Excerto da fonte:

┏━━

Esta colónia, que habita uma colmeia do modelo Langstroth, recebeu o sobreninho a 21-03. A rainha foi confinada ao ninho em 27-03 por uma grelha excluidora, portanto há pouco mais de um mês.

Quando se menciona grelhas excluidoras de rainhas surge inexoravelmente a questão se limita ou não a postura das rainhas. Vamos por partes!

Esta é uma lâmina de cera que costumo utilizar nos ninhos das Langstroth. Tem 19,5 cm por 42 cm.

Ontem, depois do jantar comedido que fiz, decidi contar os alvéolos desta lâmina de cera.

Tinha 41 alvéolos na altura e 78 na largura. Multiplicando estes dois números fiquei a saber com rigor que estão presentes 3198 alvéolos em cada face desta lâmina de cera. Nas duas faces são 6396. Como incrusto a cera mais próximo do travessão do fundo dos quadros, estimei a altura com mais três filas de alvéolos, neste caso 44 em altura. Fazendo novamente as contas para esta alternativa obtenho um total de 3432 alvéolos em cada face, perto dos 7000 nas duas faces.

┗━━

Dados registados:
┏━━

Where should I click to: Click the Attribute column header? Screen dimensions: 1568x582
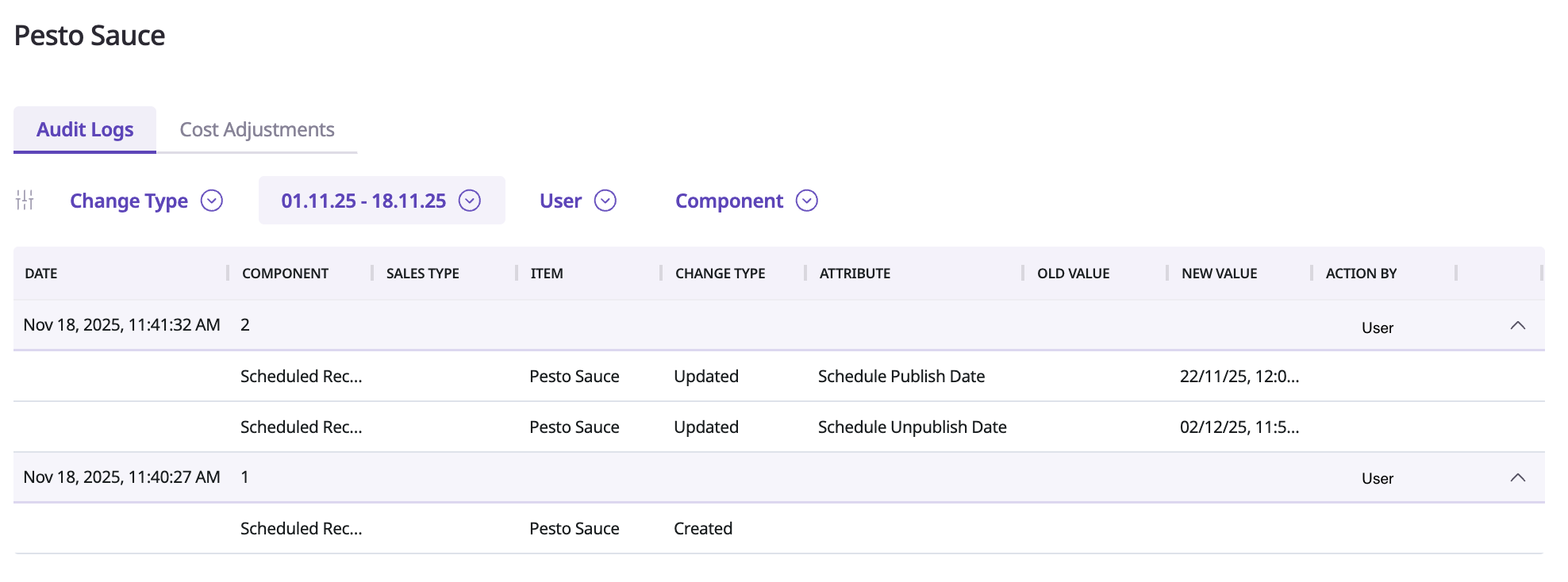coord(855,274)
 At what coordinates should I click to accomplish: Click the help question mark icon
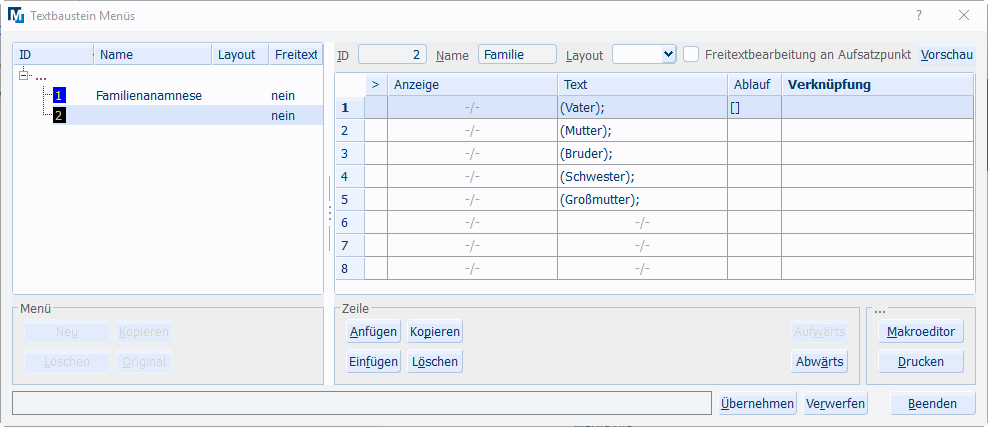(919, 15)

┗━━

Reproduz, do texto sobre a colmeia e os alvéolos, o trecho entre "Ontem, depois do" e "nas duas faces.", inclusive. O material não faz falta aqui.

Resultado da tarefa:
Ontem, depois do jantar comedido que fiz, decidi contar os alvéolos desta lâmina de cera.

Tinha 41 alvéolos na altura e 78 na largura. Multiplicando estes dois números fiquei a saber com rigor que estão presentes 3198 alvéolos em cada face desta lâmina de cera. Nas duas faces são 6396. Como incrusto a cera mais próximo do travessão do fundo dos quadros, estimei a altura com mais três filas de alvéolos, neste caso 44 em altura. Fazendo novamente as contas para esta alternativa obtenho um total de 3432 alvéolos em cada face, perto dos 7000 nas duas faces.